I disagreed. It seemed to me the windows were being opened in a large, dusty house that ponged a bit. It’s time to work out what we stand for and to stop talking about money the whole time. If money were the sole determinant of a successful life then the Mafia must be up there with the great institutions.  I think what’s happening is just what we needed. A big shake-out. Sorry for some of the guys caught in the crossfire like Paul Stephenson but in a zero tolerance world you don’t take freebies if you’re the top policemen, however innocent that may have been.

So as you write your next marketing plan you’d better be clear about what you would or wouldn’t do (“would you pay £5,000 for a copy of your major competitor’s plan?

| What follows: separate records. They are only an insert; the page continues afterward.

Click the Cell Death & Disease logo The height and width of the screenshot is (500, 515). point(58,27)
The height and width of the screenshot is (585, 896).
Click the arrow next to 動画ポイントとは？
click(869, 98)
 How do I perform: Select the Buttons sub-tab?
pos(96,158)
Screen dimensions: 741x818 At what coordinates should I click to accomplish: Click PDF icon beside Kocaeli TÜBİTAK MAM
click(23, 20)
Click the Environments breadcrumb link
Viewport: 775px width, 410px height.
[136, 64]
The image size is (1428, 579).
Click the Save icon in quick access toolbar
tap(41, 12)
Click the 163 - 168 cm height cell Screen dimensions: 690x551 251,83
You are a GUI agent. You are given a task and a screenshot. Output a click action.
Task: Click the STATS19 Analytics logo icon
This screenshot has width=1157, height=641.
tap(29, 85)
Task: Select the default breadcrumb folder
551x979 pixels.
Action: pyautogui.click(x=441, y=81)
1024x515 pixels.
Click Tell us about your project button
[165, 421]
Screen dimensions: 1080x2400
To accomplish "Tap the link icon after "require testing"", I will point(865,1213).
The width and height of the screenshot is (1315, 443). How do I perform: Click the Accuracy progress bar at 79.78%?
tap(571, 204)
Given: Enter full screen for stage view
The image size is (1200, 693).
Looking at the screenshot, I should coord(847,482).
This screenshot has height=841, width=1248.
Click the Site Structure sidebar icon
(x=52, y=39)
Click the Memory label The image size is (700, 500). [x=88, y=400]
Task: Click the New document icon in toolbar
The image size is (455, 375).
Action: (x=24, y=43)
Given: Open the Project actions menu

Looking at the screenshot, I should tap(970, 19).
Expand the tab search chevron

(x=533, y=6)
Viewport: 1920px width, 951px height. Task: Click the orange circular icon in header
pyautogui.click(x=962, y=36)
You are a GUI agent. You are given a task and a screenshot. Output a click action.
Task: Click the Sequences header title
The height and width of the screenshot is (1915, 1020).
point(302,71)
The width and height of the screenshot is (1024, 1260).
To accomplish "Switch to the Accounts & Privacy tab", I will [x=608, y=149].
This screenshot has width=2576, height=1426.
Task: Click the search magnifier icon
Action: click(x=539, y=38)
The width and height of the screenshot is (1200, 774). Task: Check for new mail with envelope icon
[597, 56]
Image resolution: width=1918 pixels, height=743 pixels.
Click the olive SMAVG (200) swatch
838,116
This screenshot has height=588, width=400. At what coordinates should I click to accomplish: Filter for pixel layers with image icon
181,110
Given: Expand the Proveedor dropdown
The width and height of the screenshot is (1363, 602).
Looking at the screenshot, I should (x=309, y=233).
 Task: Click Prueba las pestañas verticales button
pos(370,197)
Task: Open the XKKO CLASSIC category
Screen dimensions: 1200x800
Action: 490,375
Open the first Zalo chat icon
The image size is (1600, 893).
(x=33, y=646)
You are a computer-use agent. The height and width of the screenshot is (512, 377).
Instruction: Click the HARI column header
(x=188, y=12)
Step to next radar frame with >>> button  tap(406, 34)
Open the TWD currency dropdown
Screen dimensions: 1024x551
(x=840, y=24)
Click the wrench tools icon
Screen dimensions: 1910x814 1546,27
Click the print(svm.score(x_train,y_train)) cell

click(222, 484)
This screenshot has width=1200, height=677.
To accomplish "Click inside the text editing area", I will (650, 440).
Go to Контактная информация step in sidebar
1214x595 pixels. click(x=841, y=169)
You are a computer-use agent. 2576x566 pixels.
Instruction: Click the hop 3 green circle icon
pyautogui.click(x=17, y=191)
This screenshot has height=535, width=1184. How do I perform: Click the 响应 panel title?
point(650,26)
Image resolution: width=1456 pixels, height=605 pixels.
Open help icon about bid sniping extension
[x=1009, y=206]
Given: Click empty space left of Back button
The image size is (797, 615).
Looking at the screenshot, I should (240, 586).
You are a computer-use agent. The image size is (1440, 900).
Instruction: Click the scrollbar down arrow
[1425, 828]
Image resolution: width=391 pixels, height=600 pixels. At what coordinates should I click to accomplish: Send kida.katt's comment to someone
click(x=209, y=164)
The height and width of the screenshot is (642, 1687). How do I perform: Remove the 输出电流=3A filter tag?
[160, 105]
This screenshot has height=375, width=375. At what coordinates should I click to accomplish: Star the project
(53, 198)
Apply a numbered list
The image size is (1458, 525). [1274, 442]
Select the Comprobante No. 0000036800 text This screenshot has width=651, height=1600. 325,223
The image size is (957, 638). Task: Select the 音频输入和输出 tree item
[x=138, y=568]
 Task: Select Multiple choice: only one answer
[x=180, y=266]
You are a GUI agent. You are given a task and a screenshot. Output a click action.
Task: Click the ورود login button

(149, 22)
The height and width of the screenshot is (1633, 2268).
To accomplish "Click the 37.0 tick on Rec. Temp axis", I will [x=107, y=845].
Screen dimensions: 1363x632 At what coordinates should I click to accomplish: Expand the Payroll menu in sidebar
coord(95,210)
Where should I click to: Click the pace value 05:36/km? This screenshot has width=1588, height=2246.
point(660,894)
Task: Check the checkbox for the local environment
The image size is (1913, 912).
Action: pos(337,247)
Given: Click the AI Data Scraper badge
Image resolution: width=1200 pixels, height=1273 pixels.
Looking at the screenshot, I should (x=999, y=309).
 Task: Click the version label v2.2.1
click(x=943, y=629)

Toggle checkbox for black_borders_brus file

Would you slip a briefcase full of £20 notes to a buyer at a supermarket group to double your facings? Would you write an anonymous damaging tweet about a personal rival?”).  If you aren’t clear that this is a game with rules and diving in the penalty area gets you fired then join the guys in the smelly house with closed windows.

And if you don’t find life funny and full of delicious ironies then you should join the pastafarian cult. Didn’t see it? Niko Alm in Austria persuaded the driving-licence authorities to allow a licence photograph with him wearing a colander on his head. As a disciple of the Church of the Flying Spaghetti Monster he must have been persuasive or do you think he just slipped then a brown envelope full of euros?